*Aim of the exercise*. Every line in the entries that holds the word "Toggle" counts toward the answer, which should be a single number.

Stored data entries
◆ ◆ ◆ ◆ ◆
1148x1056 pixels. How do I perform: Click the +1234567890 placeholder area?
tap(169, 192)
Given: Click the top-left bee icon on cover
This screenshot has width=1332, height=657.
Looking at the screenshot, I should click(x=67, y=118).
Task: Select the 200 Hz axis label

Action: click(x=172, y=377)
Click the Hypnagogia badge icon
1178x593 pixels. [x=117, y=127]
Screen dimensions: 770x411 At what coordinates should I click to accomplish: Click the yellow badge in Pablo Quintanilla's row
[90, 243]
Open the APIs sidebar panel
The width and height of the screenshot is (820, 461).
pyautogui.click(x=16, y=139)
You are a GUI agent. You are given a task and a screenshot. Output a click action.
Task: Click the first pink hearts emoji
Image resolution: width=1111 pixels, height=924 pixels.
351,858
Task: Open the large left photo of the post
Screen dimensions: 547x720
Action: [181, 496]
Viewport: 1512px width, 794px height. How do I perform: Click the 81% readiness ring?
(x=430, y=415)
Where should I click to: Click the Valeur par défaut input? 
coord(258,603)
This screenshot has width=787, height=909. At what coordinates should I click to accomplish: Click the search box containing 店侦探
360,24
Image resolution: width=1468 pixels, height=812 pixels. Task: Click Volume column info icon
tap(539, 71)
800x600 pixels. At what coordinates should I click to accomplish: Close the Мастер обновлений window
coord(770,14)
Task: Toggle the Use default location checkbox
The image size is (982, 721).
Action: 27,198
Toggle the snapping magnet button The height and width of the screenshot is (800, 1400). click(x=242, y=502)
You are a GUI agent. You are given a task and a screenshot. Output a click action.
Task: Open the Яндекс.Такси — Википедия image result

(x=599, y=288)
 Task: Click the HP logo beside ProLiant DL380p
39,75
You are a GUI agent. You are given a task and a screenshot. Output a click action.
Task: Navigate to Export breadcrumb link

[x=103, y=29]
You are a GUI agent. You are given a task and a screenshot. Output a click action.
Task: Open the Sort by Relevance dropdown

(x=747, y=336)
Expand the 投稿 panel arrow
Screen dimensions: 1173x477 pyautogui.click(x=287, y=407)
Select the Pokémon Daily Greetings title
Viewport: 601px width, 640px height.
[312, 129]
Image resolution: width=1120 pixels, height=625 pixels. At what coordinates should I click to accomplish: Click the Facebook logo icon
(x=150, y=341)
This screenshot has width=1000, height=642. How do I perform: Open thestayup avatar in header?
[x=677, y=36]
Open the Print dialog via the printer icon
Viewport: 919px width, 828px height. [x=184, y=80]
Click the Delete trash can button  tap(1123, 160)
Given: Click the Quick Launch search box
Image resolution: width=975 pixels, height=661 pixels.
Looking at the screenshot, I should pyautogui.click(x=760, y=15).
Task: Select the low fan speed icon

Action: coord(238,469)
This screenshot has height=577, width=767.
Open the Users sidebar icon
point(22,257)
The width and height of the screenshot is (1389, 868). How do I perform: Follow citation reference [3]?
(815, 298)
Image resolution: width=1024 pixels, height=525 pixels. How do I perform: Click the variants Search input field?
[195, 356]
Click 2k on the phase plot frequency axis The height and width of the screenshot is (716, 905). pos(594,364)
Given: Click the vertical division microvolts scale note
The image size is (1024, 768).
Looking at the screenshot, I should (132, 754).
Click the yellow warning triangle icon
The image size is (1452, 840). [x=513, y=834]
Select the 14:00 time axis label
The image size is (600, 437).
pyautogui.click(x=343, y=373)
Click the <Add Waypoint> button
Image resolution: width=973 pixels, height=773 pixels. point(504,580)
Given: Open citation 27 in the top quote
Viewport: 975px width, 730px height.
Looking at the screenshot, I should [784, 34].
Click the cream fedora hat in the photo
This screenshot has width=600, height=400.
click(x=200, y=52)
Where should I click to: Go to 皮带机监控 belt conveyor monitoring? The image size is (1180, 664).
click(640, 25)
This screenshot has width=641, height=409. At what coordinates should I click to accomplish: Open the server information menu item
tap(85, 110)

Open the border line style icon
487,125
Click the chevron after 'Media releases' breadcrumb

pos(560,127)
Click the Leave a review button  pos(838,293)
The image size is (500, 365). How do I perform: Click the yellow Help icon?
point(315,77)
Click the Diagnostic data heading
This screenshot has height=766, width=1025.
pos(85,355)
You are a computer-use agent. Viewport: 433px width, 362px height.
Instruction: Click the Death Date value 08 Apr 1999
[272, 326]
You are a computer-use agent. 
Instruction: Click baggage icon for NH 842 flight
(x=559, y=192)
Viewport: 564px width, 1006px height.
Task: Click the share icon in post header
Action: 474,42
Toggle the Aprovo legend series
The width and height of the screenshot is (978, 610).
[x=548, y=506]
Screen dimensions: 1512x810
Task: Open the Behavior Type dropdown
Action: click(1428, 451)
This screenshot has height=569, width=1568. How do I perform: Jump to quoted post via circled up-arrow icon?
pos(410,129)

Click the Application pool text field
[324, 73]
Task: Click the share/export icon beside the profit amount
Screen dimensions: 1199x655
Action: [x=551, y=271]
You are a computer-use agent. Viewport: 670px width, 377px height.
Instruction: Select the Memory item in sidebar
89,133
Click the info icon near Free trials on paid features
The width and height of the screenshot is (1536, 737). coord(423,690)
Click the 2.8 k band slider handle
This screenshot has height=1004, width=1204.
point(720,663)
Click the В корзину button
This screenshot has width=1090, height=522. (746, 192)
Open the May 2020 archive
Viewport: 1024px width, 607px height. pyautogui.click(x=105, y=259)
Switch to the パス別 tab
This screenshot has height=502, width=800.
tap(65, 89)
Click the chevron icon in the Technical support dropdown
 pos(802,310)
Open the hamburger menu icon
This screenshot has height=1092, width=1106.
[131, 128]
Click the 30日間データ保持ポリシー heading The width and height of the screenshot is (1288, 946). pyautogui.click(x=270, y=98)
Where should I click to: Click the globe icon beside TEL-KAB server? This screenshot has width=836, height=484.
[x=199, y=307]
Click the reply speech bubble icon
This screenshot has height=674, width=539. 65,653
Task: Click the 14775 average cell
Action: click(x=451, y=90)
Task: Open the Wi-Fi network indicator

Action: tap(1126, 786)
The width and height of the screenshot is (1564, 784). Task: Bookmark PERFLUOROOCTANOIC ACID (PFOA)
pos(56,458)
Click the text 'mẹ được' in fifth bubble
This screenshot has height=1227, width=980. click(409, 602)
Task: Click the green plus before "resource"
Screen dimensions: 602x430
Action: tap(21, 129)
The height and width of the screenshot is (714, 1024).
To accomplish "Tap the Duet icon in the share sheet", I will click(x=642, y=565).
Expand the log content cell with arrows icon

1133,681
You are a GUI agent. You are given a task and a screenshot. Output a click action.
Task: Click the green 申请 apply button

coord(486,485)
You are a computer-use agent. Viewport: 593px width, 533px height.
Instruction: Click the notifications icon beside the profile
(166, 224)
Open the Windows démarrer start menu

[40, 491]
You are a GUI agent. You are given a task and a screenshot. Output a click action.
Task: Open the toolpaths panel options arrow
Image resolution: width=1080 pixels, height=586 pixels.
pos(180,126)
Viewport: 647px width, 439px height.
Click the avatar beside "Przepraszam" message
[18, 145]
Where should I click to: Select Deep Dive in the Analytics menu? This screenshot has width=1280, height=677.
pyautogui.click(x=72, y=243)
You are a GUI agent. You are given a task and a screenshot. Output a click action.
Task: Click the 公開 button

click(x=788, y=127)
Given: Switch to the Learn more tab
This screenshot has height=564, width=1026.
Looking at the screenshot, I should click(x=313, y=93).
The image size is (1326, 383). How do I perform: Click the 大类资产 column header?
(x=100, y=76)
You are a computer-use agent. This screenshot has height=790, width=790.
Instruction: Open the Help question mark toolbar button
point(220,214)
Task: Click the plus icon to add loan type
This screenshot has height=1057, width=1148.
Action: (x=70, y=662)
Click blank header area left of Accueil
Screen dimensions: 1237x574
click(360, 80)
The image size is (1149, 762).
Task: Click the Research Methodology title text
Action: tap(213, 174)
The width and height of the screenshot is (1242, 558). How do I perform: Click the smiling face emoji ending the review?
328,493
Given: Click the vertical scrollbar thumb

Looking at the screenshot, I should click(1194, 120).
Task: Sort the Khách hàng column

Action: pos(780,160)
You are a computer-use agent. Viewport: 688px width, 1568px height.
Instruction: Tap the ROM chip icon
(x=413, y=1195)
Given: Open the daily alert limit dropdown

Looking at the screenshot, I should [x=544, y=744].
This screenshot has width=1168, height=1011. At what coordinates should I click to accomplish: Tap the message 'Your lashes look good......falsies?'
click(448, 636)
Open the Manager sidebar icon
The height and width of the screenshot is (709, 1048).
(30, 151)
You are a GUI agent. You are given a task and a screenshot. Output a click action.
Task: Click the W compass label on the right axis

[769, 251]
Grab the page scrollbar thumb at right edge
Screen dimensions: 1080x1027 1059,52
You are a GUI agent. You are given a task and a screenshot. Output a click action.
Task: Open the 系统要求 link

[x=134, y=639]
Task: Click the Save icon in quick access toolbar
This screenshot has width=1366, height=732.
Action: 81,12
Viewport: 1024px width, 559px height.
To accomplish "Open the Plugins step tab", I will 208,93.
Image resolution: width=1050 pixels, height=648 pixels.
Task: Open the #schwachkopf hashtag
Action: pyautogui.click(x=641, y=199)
◆ ◆ ◆ ◆ ◆
*Output for this task*. 3